Activity on the preservation bucket is logged using AWS standard logging to a bucket named aptrust.preservation.logging for deeper auditing purposes and security.   This is in addition to any logging already provided by locally coded content services.

Second Tier Preservation Storage (Glacier)

Content stored is the Primary Preservation Storage is replicated to Glacier using AWS Object Lifecycle Management rules with no expiration date on the corresponding object in Primary Preservation Storage.  As noted on that documentation, all views on content stored in Glacier are through S3 so logging is included with the Preservation Storage Logging above.

Preservation Activities

description of the common preservation activities preformed on files

Checksum Requirements

Checksums on Primary Preservation Storage (S3)

Although S3 has a method of auditing and recovery, a manual process for confirming files provides more flexibility and a greater level of assurance.  Files will be regularly copied out of S3 by a locally implemented service to confirm fixity check using both md5 and sha256 values and the outcomes reported in the administrative interface.  Objects failing fixity tests will be retried up to 5 times to ensure it is a true fixity error and not a copy error.

S3 eTag Values

S3 eTag values from AWS will be reported but are NOT used to confirm fixity.  Instead this value is used as an internal identifier for items stored in S3 and as a convenient way to determine if files being processed are duplicates or updates of files already preserved in the system.  

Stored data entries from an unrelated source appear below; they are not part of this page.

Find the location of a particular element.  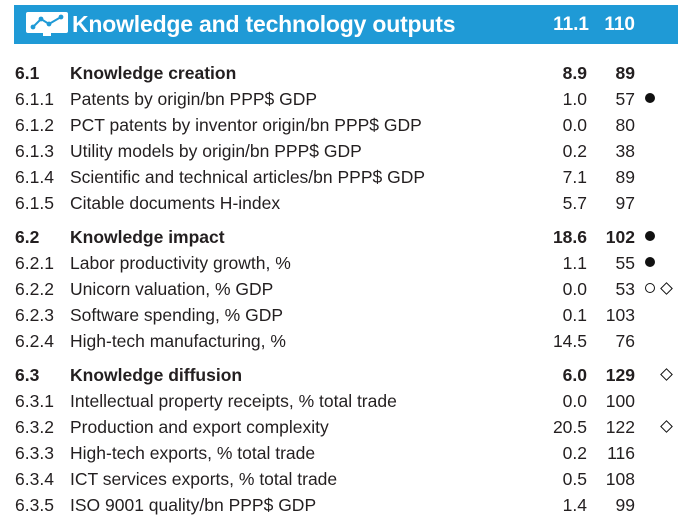

sub-pillar-row-rank: 129 is located at coordinates (620, 375).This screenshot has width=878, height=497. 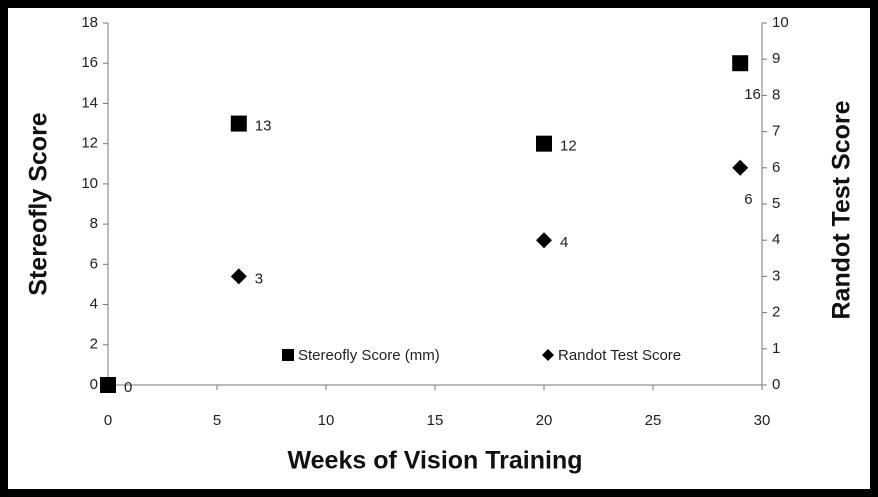 I want to click on y2-axis-title: Randot Test Score, so click(x=842, y=210).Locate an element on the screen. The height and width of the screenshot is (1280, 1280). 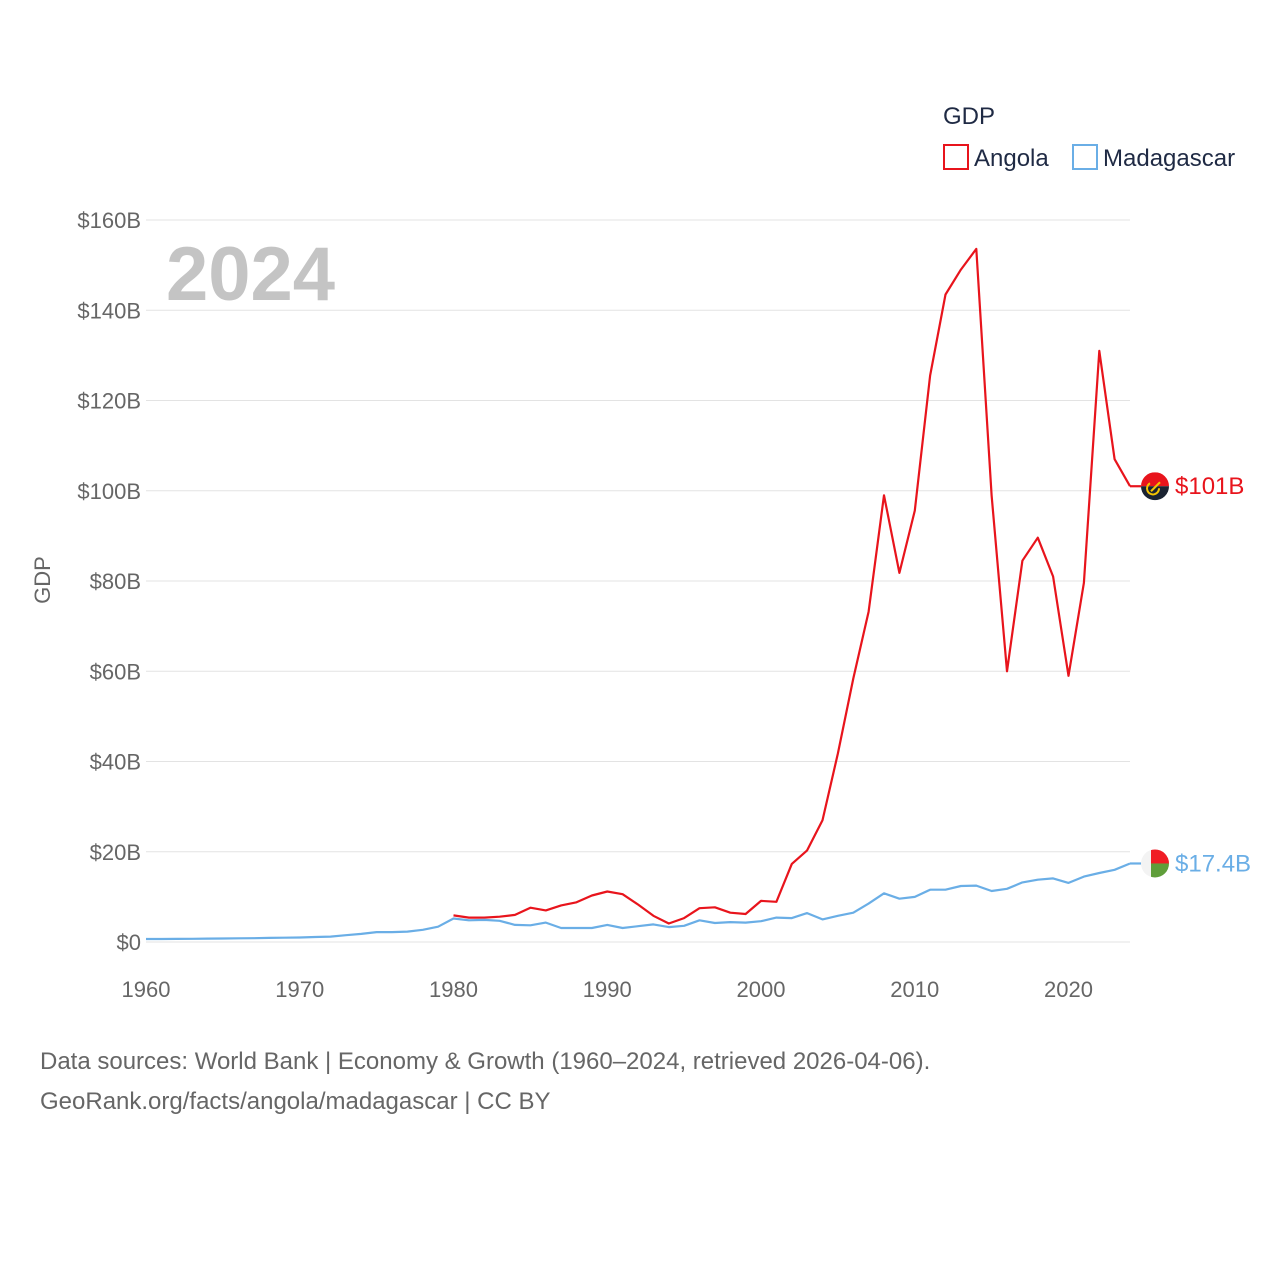
madagascar-flag-icon is located at coordinates (1155, 864).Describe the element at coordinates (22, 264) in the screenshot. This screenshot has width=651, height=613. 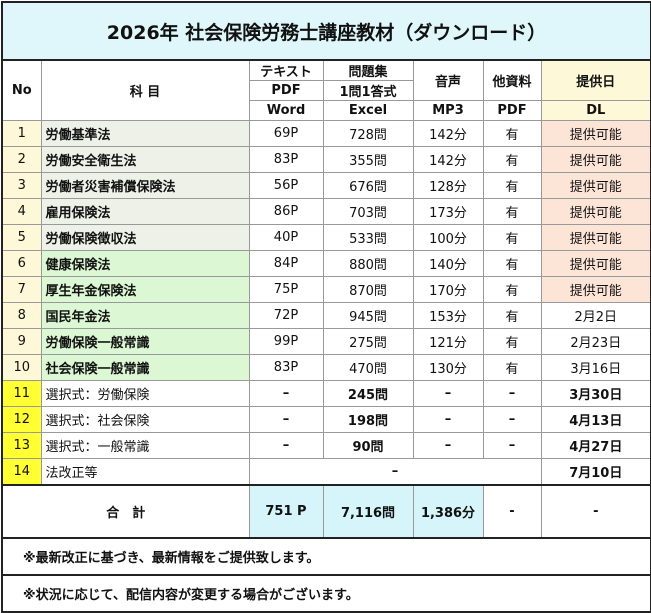
I see `row-number: 6` at that location. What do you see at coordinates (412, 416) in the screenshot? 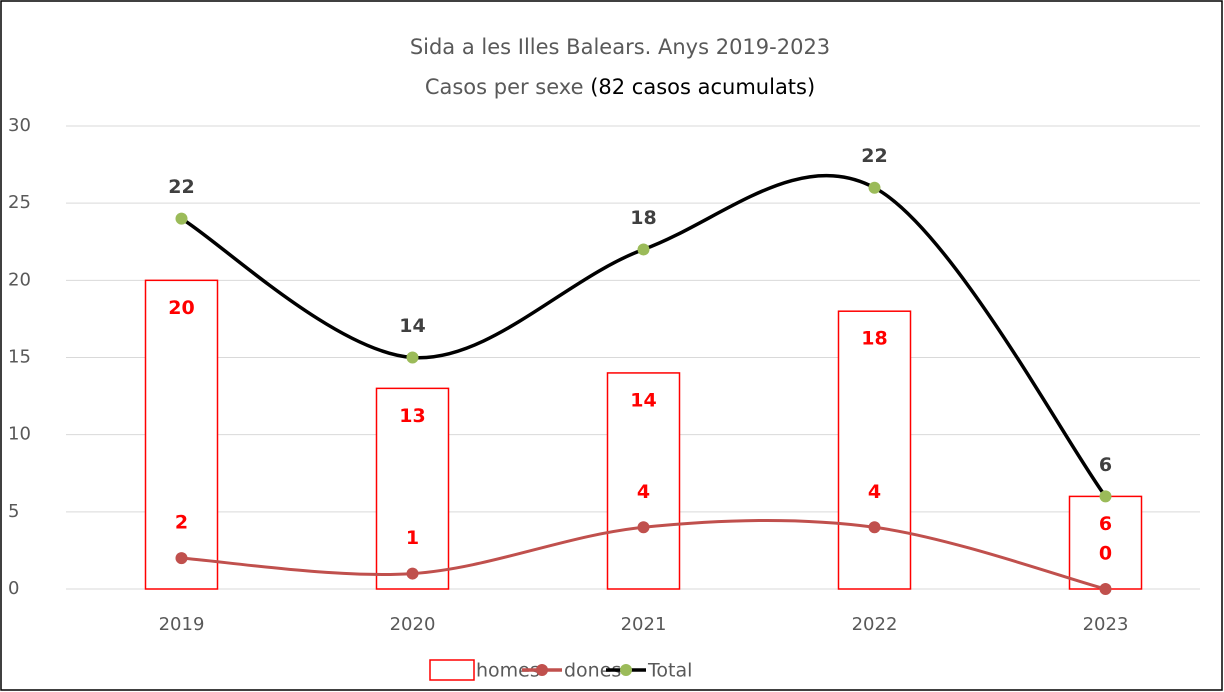
I see `bar-label: 13` at bounding box center [412, 416].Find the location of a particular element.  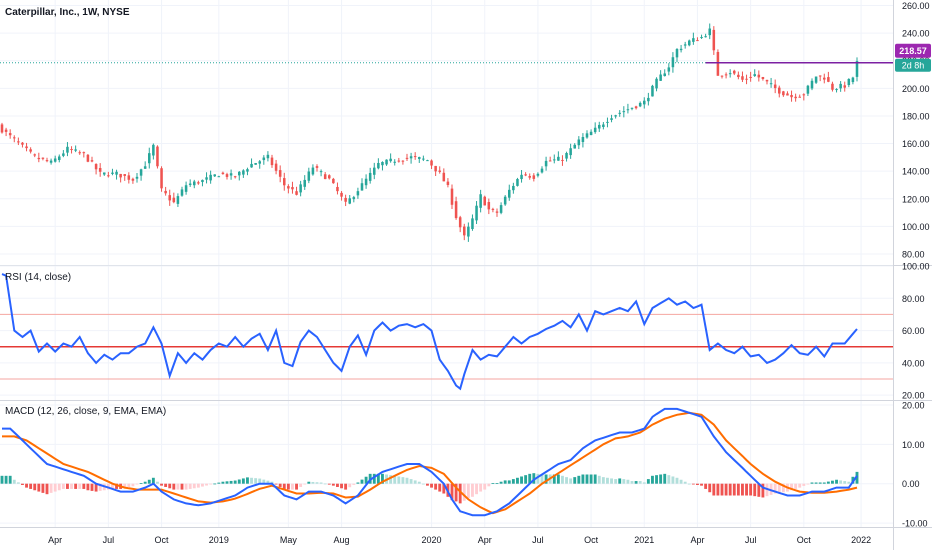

Checksums on Glacier Storage

For regular short term fixity checking we will rely on Glaciers internal SHA256 checksum reporting as a base level enhancement to the S3 fixity checks.  Additionally a service may be developed if needed to manually confirm fixity on a longer timescale (~24 months).  This longer manual fixity confirmation is throttled to use Glaciers slower free IO allotment to recover files form Glacier and confirm the fixity by performing manual MD5 and SHA256 checksums and register the outcome with the Administrative Interface.

MD5 Checksums

MD5 Checksums are generated by depositors as part of their submission preparation process and provided as part of the original submission package in APTrust. 

It provides a means for original depositors to confirm the object preserved by APTrust continue to match the file they deposited exactly with bit-level granularity.

SHA256 Checksums

SHA256 checksums are generated as part of content ingestion into APTrust and is used to mitigate against malicious tampering of files with the intent of obscuring the tampering.  It mitigate against this threat because it is currently a cryptographically secure algorithm that is resistant to tampering.  In the advent that this algorithm is compromised in the future, we should switch to a new secure algorithm.